> What you need to do
Only these lines are needed: the first line of the entries below through the line with "Viewport: 870px width, 1560px height.", each returned exactly.

*** Opening of Records to use ***

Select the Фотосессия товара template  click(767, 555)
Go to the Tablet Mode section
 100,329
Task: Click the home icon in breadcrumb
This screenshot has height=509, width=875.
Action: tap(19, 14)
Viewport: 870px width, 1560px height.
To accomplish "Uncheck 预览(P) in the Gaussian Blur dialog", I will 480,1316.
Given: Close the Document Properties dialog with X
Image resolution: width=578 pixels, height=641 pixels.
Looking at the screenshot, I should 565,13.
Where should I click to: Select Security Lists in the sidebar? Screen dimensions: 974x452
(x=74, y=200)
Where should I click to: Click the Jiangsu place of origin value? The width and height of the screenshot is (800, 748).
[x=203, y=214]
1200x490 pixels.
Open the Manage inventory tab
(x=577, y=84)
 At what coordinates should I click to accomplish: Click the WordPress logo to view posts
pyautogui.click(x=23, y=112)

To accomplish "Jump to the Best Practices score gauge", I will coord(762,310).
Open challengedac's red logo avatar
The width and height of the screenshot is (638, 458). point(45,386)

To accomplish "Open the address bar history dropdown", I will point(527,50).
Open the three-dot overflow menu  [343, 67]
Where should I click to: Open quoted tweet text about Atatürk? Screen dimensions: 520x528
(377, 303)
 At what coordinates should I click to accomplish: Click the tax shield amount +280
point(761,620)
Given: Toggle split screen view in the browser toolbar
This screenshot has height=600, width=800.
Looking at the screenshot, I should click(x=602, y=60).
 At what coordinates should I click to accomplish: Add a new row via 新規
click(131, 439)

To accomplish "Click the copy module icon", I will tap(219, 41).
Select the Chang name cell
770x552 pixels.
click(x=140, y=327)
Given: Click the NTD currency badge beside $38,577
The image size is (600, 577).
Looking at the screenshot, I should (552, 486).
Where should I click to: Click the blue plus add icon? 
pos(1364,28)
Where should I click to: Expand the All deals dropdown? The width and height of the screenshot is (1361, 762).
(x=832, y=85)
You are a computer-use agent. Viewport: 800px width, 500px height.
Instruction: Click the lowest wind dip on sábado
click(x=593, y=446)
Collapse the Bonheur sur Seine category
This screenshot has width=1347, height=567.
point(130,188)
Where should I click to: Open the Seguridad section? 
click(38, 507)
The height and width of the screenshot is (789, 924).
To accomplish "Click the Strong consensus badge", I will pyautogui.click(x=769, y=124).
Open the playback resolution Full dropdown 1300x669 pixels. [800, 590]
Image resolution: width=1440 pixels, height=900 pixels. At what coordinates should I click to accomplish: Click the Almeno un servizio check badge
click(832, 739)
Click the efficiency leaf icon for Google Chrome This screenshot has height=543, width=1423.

*** Close of Records to use ***

> Solution to the problem
Select the Фотосессия товара template  click(767, 555)
Go to the Tablet Mode section
 100,329
Task: Click the home icon in breadcrumb
This screenshot has height=509, width=875.
Action: tap(19, 14)
Viewport: 870px width, 1560px height.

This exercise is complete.